Добрый и злой. Курсисткам сюда нельзя

Зубков Сергей
К ней в "одиночку" приходили по-очереди два следователя. Два следователя к ней приходили: "добрый" и "злой". "Добрый" приносил коробку конфет и виновато улыбался. Виновато улыбаясь, он становился перед ней на колени, потом опускался ниже и начинал целовать ступни. Она поочерёдно поднимала ноги, вытягивала носки и погружала пальчики ему в рот. Он закрывал глаза и руки его размахивали пространством, натыкаясь то на изгибы её горячего тела, то на привинченную тюремную мебель. Нельзя сказать, что всё это было ей так уж неприятно: после пальчиков на ногах, он целовал икры, тыкался носом  под коленками, потом долго и тягуче целовал сами колени, поднимался выше и быстренько дорисовывал самому себе то, что с ним тут же и происходило. Ей хотелось хоть раз дать ему немного больше, но хватало и того малого, что было молчаливо дозволено между ними ещё в самый первый раз. Жалобный вскрик, два-три вздрагивания и лицо вдавленное в её живот, свидетельствовали о том, что допрос на сегодня окончен.

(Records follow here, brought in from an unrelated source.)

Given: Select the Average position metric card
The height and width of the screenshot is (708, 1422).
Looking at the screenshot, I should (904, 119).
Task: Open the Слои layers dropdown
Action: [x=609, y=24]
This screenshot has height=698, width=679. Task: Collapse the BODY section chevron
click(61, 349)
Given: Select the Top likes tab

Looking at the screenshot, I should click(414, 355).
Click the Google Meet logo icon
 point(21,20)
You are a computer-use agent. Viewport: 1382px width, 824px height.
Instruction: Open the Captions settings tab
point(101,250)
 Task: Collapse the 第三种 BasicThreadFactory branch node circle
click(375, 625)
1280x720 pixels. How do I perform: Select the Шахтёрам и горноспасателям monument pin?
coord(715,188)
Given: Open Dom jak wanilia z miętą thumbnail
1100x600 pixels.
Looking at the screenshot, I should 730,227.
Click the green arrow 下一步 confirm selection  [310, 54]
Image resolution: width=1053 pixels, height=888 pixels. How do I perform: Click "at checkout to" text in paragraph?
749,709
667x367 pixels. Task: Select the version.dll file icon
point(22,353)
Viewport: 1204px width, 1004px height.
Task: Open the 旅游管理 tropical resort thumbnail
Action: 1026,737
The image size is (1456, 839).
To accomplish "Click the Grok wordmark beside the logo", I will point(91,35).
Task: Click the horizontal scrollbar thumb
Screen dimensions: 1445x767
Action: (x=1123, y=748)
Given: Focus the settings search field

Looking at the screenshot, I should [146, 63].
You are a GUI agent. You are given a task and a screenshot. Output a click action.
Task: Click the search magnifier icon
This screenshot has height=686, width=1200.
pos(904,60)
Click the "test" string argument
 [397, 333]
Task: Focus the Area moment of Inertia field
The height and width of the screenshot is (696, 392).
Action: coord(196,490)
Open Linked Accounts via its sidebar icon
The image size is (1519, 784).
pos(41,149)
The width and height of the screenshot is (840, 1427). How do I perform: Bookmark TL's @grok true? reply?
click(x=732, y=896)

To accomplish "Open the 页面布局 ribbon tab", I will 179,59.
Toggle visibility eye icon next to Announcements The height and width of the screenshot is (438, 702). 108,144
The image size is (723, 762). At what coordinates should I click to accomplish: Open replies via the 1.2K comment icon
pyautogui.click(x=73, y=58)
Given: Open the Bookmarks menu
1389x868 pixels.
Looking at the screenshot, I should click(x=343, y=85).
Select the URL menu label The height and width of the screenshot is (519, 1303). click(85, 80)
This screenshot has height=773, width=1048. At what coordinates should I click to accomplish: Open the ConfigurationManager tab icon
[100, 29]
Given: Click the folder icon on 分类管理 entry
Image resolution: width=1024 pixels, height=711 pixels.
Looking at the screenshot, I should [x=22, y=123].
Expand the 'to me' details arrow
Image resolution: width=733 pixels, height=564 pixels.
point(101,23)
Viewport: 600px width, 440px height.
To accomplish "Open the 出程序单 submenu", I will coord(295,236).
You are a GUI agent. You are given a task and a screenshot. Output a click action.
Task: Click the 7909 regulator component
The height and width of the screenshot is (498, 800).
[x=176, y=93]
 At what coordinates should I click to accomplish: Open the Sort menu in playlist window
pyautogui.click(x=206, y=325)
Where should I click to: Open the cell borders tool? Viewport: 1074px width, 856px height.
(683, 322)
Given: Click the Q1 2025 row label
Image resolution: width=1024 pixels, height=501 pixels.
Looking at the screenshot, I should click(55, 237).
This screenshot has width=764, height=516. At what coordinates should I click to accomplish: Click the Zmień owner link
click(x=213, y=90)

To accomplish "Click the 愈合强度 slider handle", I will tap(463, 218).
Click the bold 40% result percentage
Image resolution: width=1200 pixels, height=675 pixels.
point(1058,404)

"Злой" - никогда сразу в камеру не входил. Вначале в проёме двери появлялся его антрацитовый глаз, крупный нос и жёсткий угол подбородка. Чуть ниже, как патроны в обойме, матово блестели лунки ногтей, венчающие его квадратные пальцы. Она уже знала, что в ту же секунду, когда он пересечёт порог камеры, ей надлежит стоять на четвереньках и смотреть на него с бодрой улыбкой. Бить он начинал сразу и без прелюдий. Тяжёлые армейские ботинки втыкались в живот, зажигали красные пятна на скулах и срывали лоскуты кожи со вскинутых запястий. Крепкие руки тянули трусики не вниз, а вверх -  так, что нижняя их часть начинала разрезать её пополам.  Погрузившись в этот разрез средним пальцем правой руки, левой - он разворачивал её испуганное лицо на себя и яростно начинал вбивать свой язык в её рот, затем давил ей на плечи, властно посылая вниз, где она поспешно делала всё то, что ему обычно хотелось. А хотелось ему всегда, полностью и до конца. В эти секунды тело её замирало от страха, что он задержится с движением обратно и она просто-напросто задохнётся или потеряет сознание. Она приходила в себя только тогда, когда живое и пластмассовое менялись между собой местами или бежали вместе, под звон двух золотых колокольчиков, всегда висевших у него на груди. Внутри у неё был такой жар, какой бывает у неопытных гурманов от чилийского перца, а  влага, как магма изливающаяся из него, не тушила, а подымала этот жар до температуры, при которой обычные люди должны были превращаться в пепел. Спроси он её сейчас по сути дела, она бы немедленно рассказала ему всю правду.
 
Но призналась она "доброму", узнав, что "злой" больше никогда не придёт...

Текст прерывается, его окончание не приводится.